Das neue Ensemble mit 17 Schauspielern zeigt mit drei Premieren seine ganze Bandbreite. Auf dem Spielplan stehen neben William Shakespeares „Romeo und Julia“ auch „Über die Verführung von Engeln“ mit Liebeslyrik und Liedern von Bertolt Brecht und Oliver Bukowskis Liebesschwank „Nach dem Kuss“. Dazu kommen Konzerte und Gastspiele. Dafür werden auch zukünftig Zeiten reserviert. Außerdem sind englischsprachige Aufführungen geplant. Unter anderem für Schulklassen.

Die Nachbarn sollen mit einbezogen werden

Die meisten Anwohner im Kiez sind vom neuen Theater begeistert. „Nur zwölf haben sich kritisch geäußert.

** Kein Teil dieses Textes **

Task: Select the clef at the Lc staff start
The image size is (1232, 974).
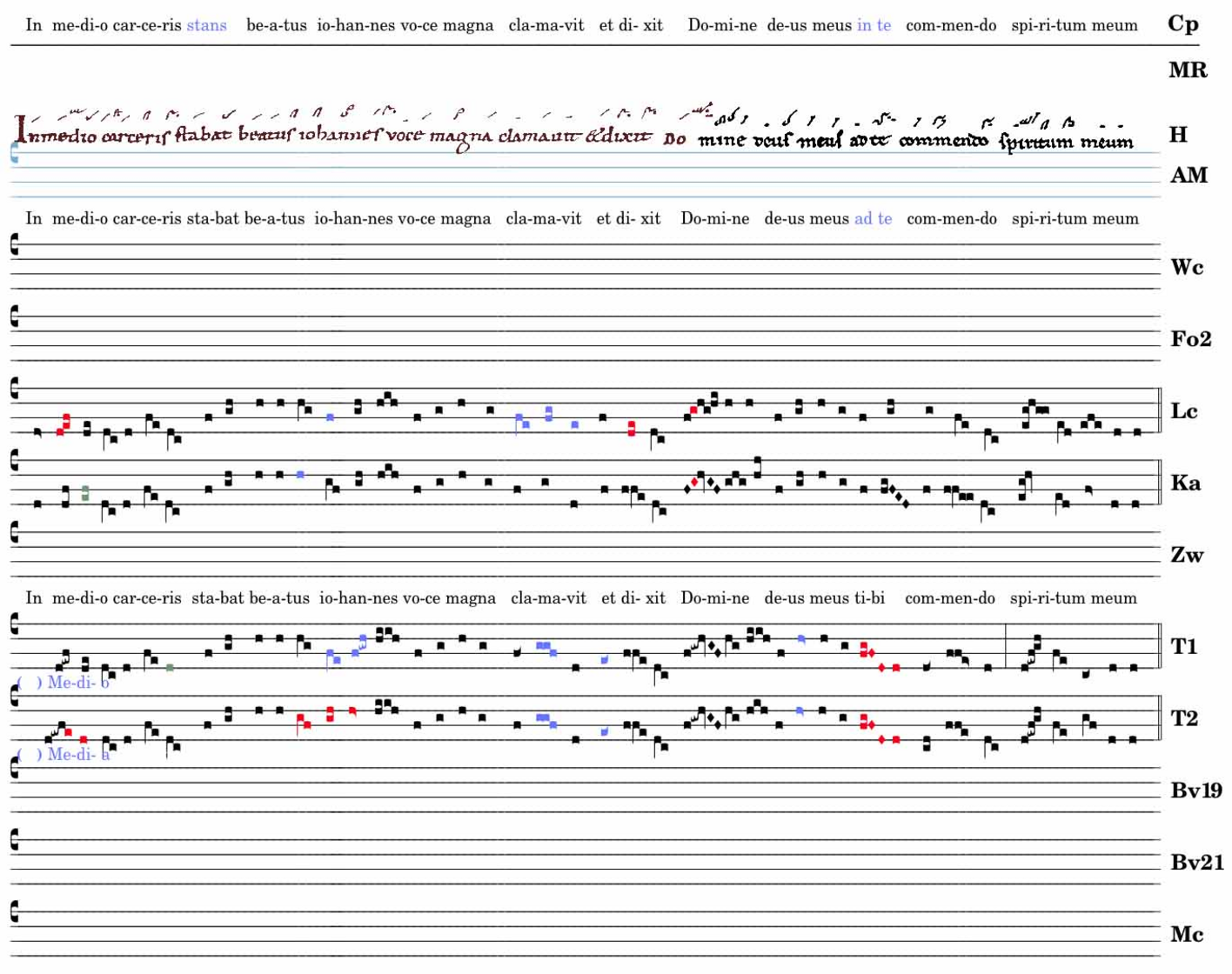Action: tap(14, 390)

Es ging um Lärmbelästigung und Parkplatz-Sorgen. Ich möchte mit jedem persönlich sprechen“, sagt Christian Leonard. Er will der Nachbarschaft das Theater nämlich nicht einfach vor die Nase setzen, sondern die Bühne mit allen gestalten. Er kann sich auch eine gemeinsame Stoffentwicklung mit den Anwohner vorstellen.

Wenn alles klappt, wie Christian Leonard es sich erhofft, muss er sich im nächsten Jahr keine Gedanken mehr über die Lichtverhältnisse während der Aufführungen machen. Das Globe Berlin hat nämlich ein schließbares Dach.

Globe Berlin Sömmeringstr. 15, Charlottenburg. Tel. 54 90 51 92, Di.-Sa. 19.30 Uhr, So. 18 Uhr. Bis 14.9. Konzerte So. 15 Uhr, Gastspiele Di. 19.30 Uhr, English Do. 19.30 Uhr, Infos unter www.globe.berlin.